Why? In order to illustrate my primary argument against this absurd notion I am going to use the example of Victoria Clayton. For those of my readers who have not heard of her (which, unfortunately, I imagine will be pretty much everyone), Victoria Clayton is a particularly fine writer whose books are sadly unclassifiable. Are they chick lit? Her publisher seems to be inclined, lately, to market them that way; but no, I would say emphatically not. Are they romance? Her books do always include a love story, but they do not fit into the romance genre either; there’s too much other material in there. Are they historical fiction? They’re set from the late 1960s through to the early 1980s (so far), which isn’t exactly the modern world but not exactly historical either.

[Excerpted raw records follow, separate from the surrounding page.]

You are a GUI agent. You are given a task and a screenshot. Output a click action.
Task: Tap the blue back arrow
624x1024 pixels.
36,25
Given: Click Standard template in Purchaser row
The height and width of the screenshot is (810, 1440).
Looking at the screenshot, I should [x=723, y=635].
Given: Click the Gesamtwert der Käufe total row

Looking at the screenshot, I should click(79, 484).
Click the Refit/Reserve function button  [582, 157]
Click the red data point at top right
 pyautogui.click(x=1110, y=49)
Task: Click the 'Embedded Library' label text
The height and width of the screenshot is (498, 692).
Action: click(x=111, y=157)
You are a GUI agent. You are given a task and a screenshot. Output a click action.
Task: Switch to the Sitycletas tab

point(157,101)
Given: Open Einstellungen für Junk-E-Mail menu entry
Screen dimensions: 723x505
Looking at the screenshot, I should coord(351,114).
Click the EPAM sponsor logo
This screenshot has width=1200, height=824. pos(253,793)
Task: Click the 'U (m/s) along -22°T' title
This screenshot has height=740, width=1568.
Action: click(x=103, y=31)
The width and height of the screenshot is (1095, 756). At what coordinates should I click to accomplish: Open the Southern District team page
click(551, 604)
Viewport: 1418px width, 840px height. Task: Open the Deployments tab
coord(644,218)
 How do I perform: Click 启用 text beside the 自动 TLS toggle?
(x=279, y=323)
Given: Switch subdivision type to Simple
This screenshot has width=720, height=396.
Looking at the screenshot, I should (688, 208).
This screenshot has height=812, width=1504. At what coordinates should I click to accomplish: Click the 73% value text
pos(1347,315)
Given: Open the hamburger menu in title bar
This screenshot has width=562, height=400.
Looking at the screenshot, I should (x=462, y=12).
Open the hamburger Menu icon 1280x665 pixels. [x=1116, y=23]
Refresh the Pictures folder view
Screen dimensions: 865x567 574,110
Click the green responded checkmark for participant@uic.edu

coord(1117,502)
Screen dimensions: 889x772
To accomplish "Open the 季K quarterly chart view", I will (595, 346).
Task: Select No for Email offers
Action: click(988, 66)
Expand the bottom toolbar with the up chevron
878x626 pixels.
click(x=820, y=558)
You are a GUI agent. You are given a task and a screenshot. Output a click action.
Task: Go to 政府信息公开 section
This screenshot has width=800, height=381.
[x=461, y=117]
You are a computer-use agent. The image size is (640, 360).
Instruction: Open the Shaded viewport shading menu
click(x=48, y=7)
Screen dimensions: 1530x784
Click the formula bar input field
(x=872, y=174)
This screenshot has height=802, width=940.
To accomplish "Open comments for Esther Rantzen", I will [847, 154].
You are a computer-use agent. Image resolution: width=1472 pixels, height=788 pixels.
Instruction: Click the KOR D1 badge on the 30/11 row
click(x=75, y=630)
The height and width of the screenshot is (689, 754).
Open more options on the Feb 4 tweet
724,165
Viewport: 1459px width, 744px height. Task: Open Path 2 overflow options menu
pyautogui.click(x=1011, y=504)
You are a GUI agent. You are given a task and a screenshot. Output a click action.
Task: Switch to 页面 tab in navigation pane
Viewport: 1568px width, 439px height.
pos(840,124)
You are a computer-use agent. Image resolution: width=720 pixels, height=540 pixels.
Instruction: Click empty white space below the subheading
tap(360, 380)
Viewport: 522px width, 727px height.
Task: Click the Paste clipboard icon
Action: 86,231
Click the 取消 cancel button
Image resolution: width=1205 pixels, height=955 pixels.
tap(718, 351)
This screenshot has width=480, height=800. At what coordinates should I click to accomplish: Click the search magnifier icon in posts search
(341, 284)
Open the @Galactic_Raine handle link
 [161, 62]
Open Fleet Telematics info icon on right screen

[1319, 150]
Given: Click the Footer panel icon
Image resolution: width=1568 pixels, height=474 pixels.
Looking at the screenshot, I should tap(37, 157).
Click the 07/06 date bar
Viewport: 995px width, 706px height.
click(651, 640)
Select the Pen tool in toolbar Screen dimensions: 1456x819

Who knows. Point is, they’re terrific books but poorly marketed – and I imagine that’s partly because of this difficulty of pigeon-holing them. Until last year I’d never heard of this lady. Then I took one of my random excursions down to the local library and made some totally random selections.
(I love doing that, by the way. Where else do you get the luxury of just browsing for as long as you like, and taking home exactly what catches your eye – without having to count up all the loose change in your pocket and regretfully decide you can’t afford most of them?)
Anyway, now look at this glorious pile of beauties:
Did I really go out and collect almost every single book Ms. Clayton has written to date?
Yes. Yes I did. And what’s more I’m poised over my Amazon.co.uk account just waiting for the moment I can pre-order the next one.
Let’s break that down a little. It’s true that authors are paid a little bit when their books are borrowed from libraries. A very little bit. In comparison to the amount they would make if they sold a new copy of that book, it’s a pittance. (No, I don’t know what the exact figure is, though in the UK at least what was a small amount before is now set to become outright minute).
What borrowing does, however, is give readers the chance to try out vastly more authors than most of us would ever have the chance to read if we had to find the money for our own copy every single time. What that means for authors is increased word of mouth. And word of mouth is, of course, widely agreed to be the best form of advertising. You try a book for free, you like it, you buy it. You tell your friends. You buy more by that author. You lend your copies to a friend. Your friend buys a couple. And so on. Without library borrowing, cheap second-hand book sales and free loans from friends, authors like Victoria Clayton might never have reached my attention (in fact, neither would Patrick Rothfuss, Tamora Pierce, Kage Baker, Liz Williams, Indra Sinha… the list goes on and on). That’s a loss for both readers and writers.
So why the fuss? Many authors are getting the hang of this brave new digital world just fine. Plenty of people appreciate the benefit of, for example, offering their new e-book as a free download, at least to begin with, because it makes it available for people to simply try it – regardless of their level of available income. We find the money to buy our own copies of the books we really love, so we can read them again and again; we don’t scrape to find the money to buy books we’ve never tried.
Therefore! The next person to cry Doom and Gloom over e-book lending in my hearing will be getting a dunking in a vat of rice pudding. Cold rice pudding. You have been warned.